Book Review: Karnak - Evolution of a Temple
Title: Karnak Evolution of a Temple
Author: Elizabeth Blyth Publisher/Date: Routledge, Abbingdon, Oxon 2006
ISBN 10: 10-415-4087-8 (pbk), 10-415-4086-X (hbk)
ISBN 13: 978-0-415-4087-7 (pbk),
Publishers Price: 27.99 (pbk)
Many of those who visit Egypt on more than one occasion will, understandably, end up spending a lot of their time in Luxor. Not only is this a particularly pleasant city in which to pass several days, relaxing by the banks of the Nile, but also the worlds greatest open air museum. Amongst the most visited sites that Luxor has to offer is the vast complex of temples and chapels that constitute the Great Temple of Amun-Re, at Karnak.
An initial visit, as part of an organised tour group, can only serve to whet ones appetite and its perfectly normal to give in to the, seemingly, magnetic pull of this vast monument and return on each and every subsequent visit; each time finding more and more of the remains to explore.
With a few notable exceptions; e.g. Kent Weeks, wonderful, genereal guide to the monuments of Luxor, guide books tend to be lavishly illustrated, light on history & limited in the scope of what they cover; to little more than the standard guided tour itinerary and give brief coverage to many of the visible remains, concentrating on the monuments of the better known Kings. There is a near universal and depressing tendency to ignore completely the structures completed by those who have received less film or TV coverage and those earlier buildings that are now to be found reconstructed within the Open Air Museum. This creates a situation in which those who really want to explore; and get to know, Karnak can find themselves frustrated, as they struggle to make sense of the maze of walls, pylons, obelisks and courtyards, all with their attendant statues, with which they are presented.
Thankfully, Elizabeth Blyth has come to the rescue.
Blyth has produced a guide book that manages to combine the difficult task of providing a comprehensive and indepth history of the development of the Precinct of Amun-Re; her book doesnt incorporate the inaccessible Mut and Montu precincts, with a series of maps, line drawings and monochrome photographs (these actually work better for displaying eroded or damaged texts and reliefs) that enable the visitor to easily locate and identify both the extant structures and the original locations of those that are now displayed in the Open Air Museum.
At, approximately, 10 X 8 inches (25 X 20 cm) and 258 pages, including index and bibliography, in paperback format, this volume is both compact and light enough that one could easily refer to it whilst exploring the site.

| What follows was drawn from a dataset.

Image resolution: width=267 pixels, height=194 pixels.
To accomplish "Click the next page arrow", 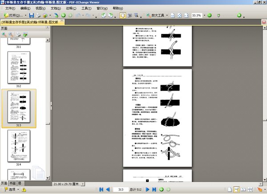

Additionally, by following a chapter arrangement of Kingdom Dynasty - ruler, she enables the visitor to wander around the complex, tracing the development of the temple, in a way which is not always ossible by simply walking from Pylon I to Thoth-moses IIIs Festival Hall (ix-mnw), or from Hat-shep-suts obelisks to Pylon X.
Although Blyth does provide Egyptian names for many of the structures she discusses; as one would expect for a former lecturer in Egyptology, at University College London, this the result of the fact that she is aiming at a wide audience and is more in the way of providing for specialist readers, as well as those tourists who really want to know all the ins and out of everything they see.
Overall, she has produced a work that has fulfilled a need, amongst the return visitors; who have been bitten by the Egypt Bug, and it is only to be hoped that more of the Egyptological fraternity will be inspired to follow suit.